The strength of the echoes from objects in the ocean strongly depends on sound frequency transmitted. Low frequencies provide essential information, because those are the ones that detect gas pockets in the seafloor and in the fish bladders. Transmitting a broad range of low frequencies is also critical, Jech said. Just as light spans a spectrum of wavelengths representing colors, sound waves can be transmitted over a wide range of frequencies; the greater the range of frequencies you transmit, the greater the variety and detail of sound signals—and potential information—you get back.
“It’s like seeing in just black and white, versus in color,” Jech said, pointing to a red buoy and a green buoy bobbing in the waves outside his window. “If they were in black and white, you couldn’t distinguish between them.”
The low-frequency sonar had never before been used to look for fish. Enlisting the expertise of WHOI Research Specialist Jim Irish, Stanton and Chu field-tested it to see what signals it could collect—in tanks at the University of New Hampshire; in a Florida lake, and on two one-day cruises aboard the WHOI coastal research vessel Tioga. Then in 2005, it was time to test the system on the real thing: Atlantic herring in deep water over Georges Bank off Cape Cod.

* * *

> Required actions:
#1 According to the passage on the fish-finding sonar, why are low frequencies essential? Answer in one to three sentences.
#2 List every setting where the sonar passage says the system was field-tested before the 2005 trial over Georges Bank.
#3 Extend the passage on the low-frequency fish sonar by continuing from its final sentence.
The extracted records have no role in any of this.

> Extracted records:
* * *

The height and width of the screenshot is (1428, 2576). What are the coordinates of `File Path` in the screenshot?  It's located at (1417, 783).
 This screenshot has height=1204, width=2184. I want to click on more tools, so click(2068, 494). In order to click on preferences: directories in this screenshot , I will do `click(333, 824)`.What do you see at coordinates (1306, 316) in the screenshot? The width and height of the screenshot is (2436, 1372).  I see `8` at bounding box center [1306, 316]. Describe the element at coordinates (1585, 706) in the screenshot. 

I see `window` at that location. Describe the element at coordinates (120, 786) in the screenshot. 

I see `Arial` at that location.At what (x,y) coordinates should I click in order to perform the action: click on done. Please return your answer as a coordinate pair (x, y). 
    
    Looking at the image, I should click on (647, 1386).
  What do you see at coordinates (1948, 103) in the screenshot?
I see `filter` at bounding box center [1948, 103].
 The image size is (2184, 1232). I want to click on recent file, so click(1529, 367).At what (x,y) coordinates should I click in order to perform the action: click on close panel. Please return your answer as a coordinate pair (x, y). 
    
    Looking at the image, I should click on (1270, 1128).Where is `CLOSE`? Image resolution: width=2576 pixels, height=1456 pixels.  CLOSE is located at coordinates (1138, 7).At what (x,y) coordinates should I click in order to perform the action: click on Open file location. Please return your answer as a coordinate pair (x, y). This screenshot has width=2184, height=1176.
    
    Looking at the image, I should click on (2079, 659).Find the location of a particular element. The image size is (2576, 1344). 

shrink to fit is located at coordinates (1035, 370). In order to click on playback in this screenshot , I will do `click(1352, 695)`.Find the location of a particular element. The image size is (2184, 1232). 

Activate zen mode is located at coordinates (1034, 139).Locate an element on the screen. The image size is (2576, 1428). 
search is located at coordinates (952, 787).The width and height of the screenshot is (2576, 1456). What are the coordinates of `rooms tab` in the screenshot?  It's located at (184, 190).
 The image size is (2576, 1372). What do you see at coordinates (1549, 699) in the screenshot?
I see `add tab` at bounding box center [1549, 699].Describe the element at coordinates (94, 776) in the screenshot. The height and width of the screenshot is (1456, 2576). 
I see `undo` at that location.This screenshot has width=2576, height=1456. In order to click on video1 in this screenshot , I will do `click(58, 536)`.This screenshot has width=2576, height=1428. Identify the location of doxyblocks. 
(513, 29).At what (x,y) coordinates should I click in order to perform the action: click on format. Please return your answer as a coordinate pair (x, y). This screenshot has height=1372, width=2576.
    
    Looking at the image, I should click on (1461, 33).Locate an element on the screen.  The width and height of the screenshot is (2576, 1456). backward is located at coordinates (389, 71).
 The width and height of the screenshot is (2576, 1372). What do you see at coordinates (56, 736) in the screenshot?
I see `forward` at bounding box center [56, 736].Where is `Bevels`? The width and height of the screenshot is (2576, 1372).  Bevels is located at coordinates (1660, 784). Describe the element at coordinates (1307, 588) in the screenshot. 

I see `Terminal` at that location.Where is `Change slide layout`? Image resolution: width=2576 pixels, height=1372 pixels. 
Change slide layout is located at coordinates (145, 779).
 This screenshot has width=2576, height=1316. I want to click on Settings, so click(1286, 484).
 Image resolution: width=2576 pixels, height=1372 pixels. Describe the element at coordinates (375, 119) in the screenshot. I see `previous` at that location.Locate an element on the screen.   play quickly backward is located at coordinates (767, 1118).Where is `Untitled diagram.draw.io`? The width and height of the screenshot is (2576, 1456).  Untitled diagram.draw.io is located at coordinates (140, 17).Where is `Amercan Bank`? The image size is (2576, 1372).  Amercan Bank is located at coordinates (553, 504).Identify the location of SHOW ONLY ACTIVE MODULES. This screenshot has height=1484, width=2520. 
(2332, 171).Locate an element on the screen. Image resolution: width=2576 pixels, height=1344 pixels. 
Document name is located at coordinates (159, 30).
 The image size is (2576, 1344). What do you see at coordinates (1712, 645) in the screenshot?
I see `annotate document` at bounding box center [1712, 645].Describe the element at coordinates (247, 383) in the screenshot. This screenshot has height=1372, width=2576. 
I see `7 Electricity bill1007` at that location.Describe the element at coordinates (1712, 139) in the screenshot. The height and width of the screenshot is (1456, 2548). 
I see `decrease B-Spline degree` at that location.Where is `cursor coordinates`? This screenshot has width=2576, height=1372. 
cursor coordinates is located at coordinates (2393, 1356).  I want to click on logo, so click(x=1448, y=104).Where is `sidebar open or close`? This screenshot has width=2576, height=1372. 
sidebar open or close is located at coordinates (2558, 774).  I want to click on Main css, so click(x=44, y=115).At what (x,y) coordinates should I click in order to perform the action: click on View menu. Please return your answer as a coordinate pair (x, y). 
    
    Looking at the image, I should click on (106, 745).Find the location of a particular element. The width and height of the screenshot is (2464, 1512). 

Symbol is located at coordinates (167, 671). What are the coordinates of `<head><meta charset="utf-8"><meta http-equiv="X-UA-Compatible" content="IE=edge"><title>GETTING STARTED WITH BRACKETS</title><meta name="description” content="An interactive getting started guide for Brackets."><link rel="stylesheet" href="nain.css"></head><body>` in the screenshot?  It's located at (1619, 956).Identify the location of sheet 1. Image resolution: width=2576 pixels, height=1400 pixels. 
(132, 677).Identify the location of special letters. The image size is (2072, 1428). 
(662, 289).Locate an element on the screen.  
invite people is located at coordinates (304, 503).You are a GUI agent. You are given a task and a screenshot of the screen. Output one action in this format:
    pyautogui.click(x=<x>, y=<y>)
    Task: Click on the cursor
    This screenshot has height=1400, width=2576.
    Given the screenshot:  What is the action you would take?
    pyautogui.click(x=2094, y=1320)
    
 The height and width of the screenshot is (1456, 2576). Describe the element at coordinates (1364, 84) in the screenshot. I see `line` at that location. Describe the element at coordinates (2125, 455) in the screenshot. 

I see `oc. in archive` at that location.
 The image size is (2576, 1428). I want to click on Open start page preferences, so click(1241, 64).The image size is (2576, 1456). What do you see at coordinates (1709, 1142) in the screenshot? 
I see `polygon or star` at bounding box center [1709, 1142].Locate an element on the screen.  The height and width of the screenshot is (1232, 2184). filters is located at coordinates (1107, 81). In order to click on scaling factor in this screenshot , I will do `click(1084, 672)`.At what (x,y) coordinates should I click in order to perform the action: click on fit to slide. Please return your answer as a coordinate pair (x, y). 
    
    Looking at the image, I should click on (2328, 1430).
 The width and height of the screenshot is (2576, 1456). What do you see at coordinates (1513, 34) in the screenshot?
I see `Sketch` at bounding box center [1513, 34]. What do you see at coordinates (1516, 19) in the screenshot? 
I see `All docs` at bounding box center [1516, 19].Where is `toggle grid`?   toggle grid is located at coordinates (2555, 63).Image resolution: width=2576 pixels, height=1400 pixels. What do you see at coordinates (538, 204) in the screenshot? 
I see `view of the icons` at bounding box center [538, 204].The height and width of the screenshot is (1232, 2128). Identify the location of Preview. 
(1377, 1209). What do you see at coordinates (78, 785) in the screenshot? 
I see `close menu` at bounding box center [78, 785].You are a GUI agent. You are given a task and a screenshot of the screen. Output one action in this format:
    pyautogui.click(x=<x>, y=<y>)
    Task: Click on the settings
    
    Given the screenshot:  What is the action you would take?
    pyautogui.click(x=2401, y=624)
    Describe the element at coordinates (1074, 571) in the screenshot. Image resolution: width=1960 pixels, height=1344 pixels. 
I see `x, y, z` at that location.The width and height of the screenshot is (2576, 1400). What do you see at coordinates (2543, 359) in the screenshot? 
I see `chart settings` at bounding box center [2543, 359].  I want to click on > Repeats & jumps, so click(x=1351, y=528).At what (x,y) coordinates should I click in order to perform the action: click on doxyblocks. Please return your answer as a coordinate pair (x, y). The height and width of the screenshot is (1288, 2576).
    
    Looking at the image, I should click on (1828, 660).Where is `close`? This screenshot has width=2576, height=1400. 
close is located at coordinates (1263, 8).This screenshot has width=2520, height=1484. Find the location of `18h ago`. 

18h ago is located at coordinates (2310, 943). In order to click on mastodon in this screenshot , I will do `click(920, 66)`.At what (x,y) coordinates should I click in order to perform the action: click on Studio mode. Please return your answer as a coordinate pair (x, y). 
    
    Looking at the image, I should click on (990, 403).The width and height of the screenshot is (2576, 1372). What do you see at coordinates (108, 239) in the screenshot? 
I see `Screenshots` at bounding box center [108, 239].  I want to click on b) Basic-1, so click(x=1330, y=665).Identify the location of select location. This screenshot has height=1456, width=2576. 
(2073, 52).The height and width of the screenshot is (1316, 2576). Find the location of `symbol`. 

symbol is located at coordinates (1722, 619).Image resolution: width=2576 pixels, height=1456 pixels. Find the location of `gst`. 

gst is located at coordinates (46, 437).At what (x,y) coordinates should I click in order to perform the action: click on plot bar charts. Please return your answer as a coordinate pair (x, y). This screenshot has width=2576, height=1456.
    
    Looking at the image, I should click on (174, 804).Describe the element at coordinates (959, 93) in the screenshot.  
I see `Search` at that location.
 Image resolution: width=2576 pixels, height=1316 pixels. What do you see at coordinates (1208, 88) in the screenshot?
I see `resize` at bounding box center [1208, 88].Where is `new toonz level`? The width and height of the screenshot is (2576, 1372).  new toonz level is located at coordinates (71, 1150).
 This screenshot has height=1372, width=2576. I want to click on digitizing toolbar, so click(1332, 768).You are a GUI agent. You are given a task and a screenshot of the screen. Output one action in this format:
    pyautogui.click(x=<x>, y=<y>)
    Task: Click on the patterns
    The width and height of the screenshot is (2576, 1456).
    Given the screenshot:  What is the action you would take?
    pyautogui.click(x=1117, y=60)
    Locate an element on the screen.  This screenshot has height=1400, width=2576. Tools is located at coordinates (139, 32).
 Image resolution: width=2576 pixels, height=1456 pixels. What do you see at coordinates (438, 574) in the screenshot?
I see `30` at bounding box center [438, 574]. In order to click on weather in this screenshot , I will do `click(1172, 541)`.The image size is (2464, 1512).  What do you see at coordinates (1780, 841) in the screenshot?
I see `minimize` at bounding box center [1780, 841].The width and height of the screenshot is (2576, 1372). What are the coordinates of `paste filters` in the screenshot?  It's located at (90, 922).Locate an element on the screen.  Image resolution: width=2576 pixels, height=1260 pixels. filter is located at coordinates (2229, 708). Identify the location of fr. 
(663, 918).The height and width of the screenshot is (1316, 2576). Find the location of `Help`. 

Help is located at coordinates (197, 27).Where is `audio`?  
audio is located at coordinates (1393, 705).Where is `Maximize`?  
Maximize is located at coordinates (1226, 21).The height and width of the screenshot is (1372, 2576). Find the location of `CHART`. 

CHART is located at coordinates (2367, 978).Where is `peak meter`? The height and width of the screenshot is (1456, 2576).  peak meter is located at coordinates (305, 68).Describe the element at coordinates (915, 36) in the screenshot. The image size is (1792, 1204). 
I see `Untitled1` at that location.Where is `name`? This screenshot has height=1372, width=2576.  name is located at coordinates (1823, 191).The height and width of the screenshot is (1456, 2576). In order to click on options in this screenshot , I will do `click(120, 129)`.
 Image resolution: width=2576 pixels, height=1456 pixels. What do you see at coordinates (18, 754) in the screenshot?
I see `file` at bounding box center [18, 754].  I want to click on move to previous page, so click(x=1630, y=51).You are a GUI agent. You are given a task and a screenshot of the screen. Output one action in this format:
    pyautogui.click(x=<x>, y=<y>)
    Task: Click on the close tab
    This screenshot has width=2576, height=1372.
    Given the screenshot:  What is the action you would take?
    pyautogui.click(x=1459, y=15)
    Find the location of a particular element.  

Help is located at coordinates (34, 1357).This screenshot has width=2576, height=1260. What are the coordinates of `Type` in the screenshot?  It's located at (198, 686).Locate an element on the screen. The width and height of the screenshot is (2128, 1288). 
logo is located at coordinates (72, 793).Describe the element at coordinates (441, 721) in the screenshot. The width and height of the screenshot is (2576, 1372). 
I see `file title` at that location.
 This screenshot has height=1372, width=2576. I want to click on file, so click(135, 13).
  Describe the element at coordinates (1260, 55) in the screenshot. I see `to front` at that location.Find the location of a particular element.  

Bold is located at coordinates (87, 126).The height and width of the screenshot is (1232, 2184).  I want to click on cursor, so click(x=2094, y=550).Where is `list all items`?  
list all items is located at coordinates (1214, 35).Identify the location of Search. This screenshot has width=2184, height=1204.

* * *

> Answers to the problems:
#1 Low frequencies provide essential information because they are the ones that detect gas pockets in the seafloor and in fish bladders.

#2
- Tanks at the University of New Hampshire
- A Florida lake
- Two one-day cruises aboard the WHOI coastal research vessel Tioga

#3
“We had a three-day window of opportunity to test,” Stanton said. “We slept very little for those three days.”
They towed the sonar system near the surface and deep in the water, over and through fish schools. For comparison, they also collected sound data from a conventional, high-frequency 120 kHz, hull-mounted sonar system.
“To minimize or eliminate impact on marine mammals,” Jech noted, “we are very careful when we do our experiments to keep the transmitted sound level low, and we use directional beams, much like a flashlight directs light in one direction.”
Once the sound data were collected, the work truly began. Much the way astronomers analyze radio or gamma waves gathered by space probes to infer and discern what they can't physically see in the depths of space, acousticians such as Stanton, Chu, and Jech have conducted years of laboratory experiments so that they can interpret sound signals that can illuminate the depths of the oceans.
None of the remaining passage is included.